▶ _SET TASK_:
Turn the rows below into a numbered list, skipping blank lines and leaving out the pictures.

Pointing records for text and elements
+-------+

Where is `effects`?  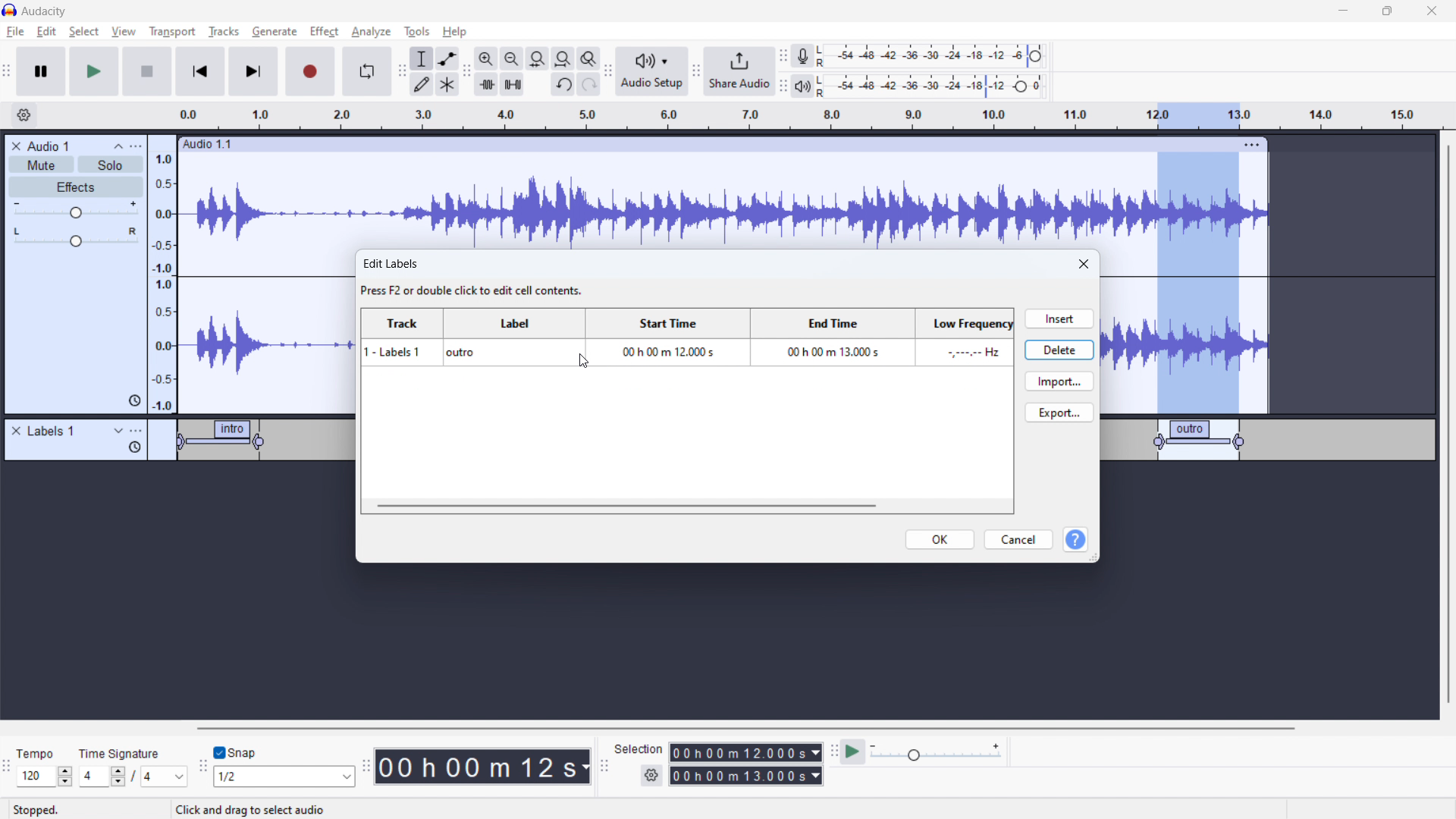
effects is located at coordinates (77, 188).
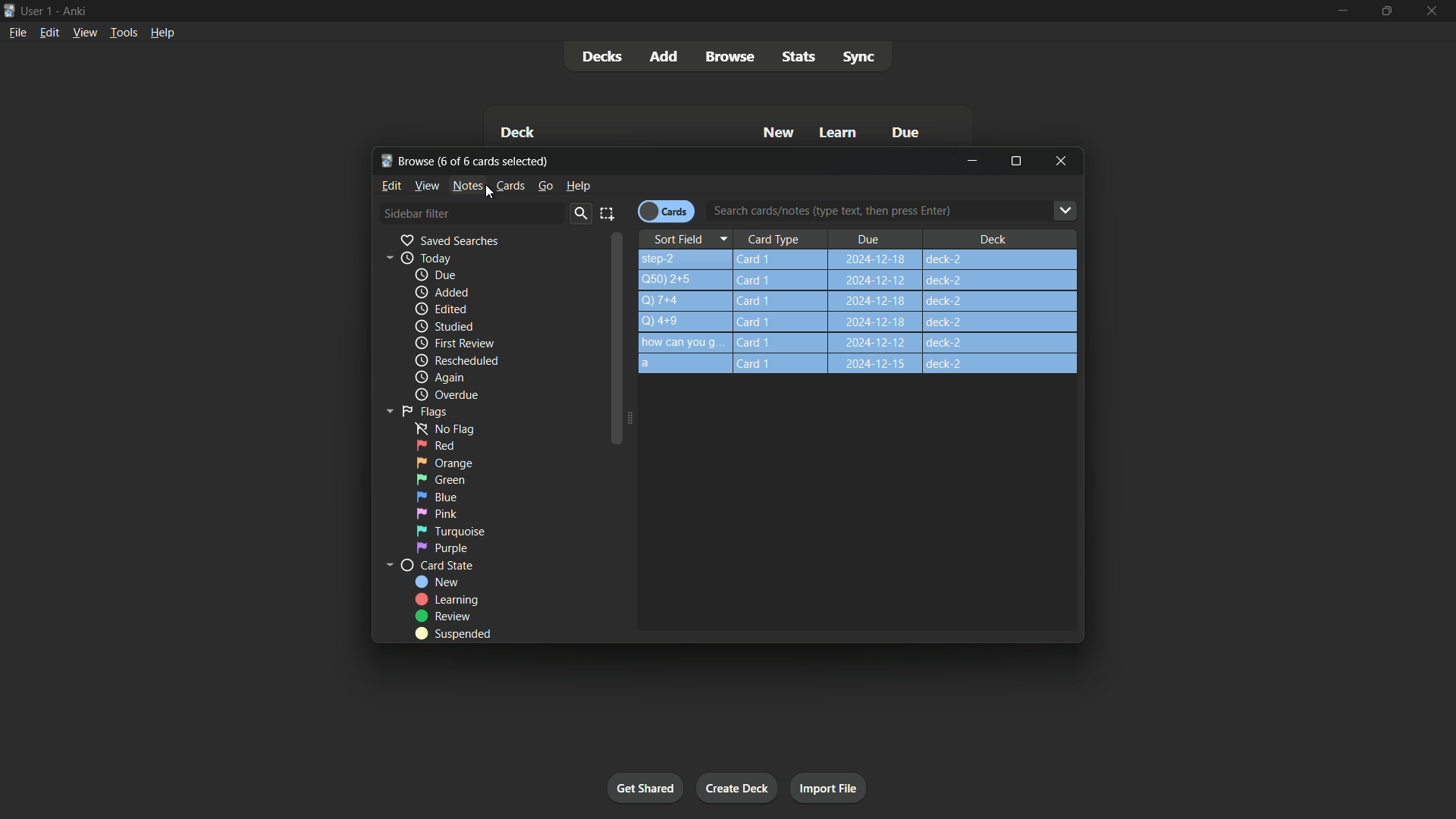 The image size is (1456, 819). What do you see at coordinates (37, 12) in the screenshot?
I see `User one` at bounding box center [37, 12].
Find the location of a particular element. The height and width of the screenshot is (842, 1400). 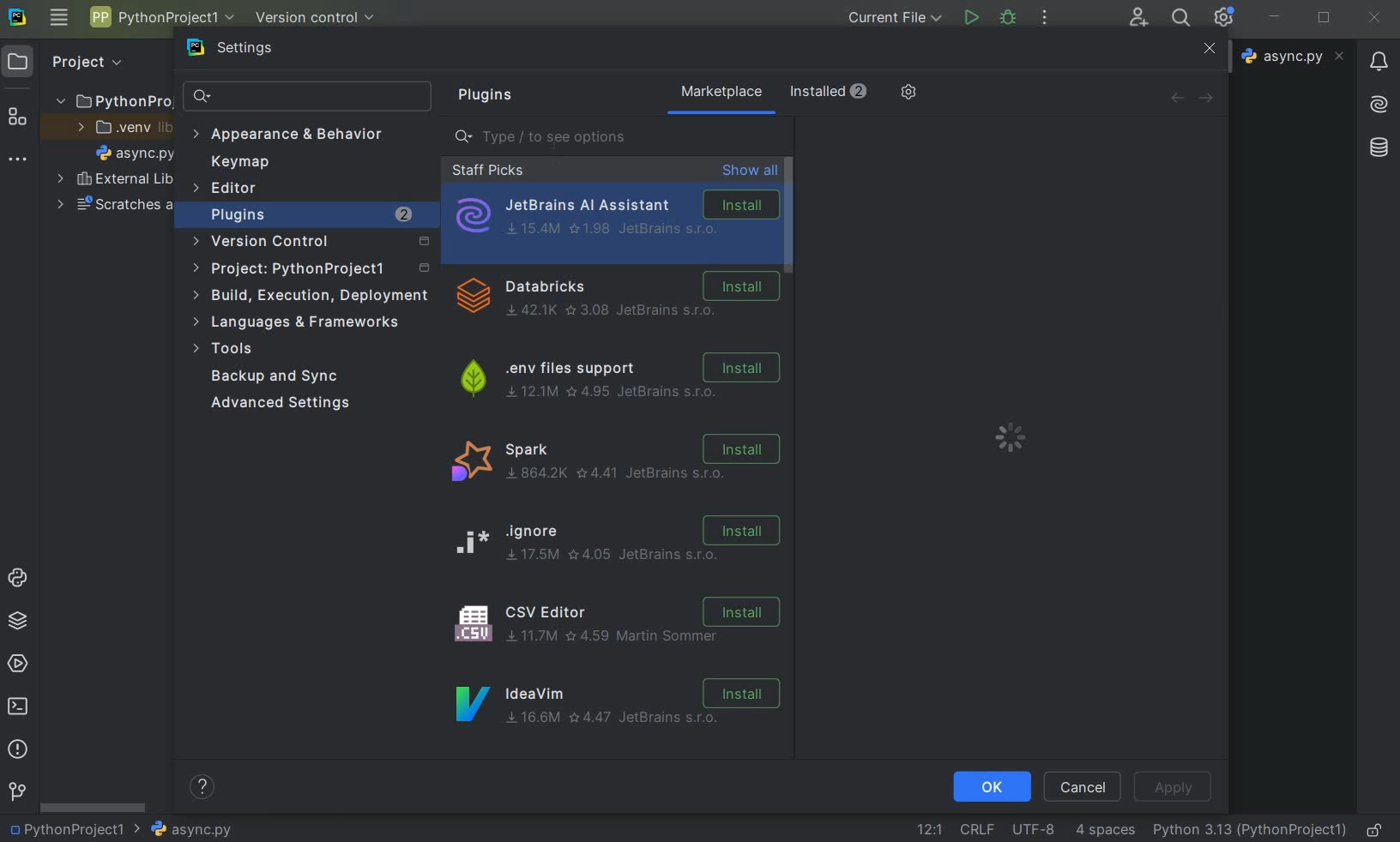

+-------+

▶ _SOLUTION TO THIS TASK_:
1. Where is `effects`?  
2. effects is located at coordinates (77, 188).
3.  The image size is (1456, 819). What do you see at coordinates (37, 12) in the screenshot?
4. I see `User one` at bounding box center [37, 12].
5. Find the location of a particular element. The height and width of the screenshot is (842, 1400). 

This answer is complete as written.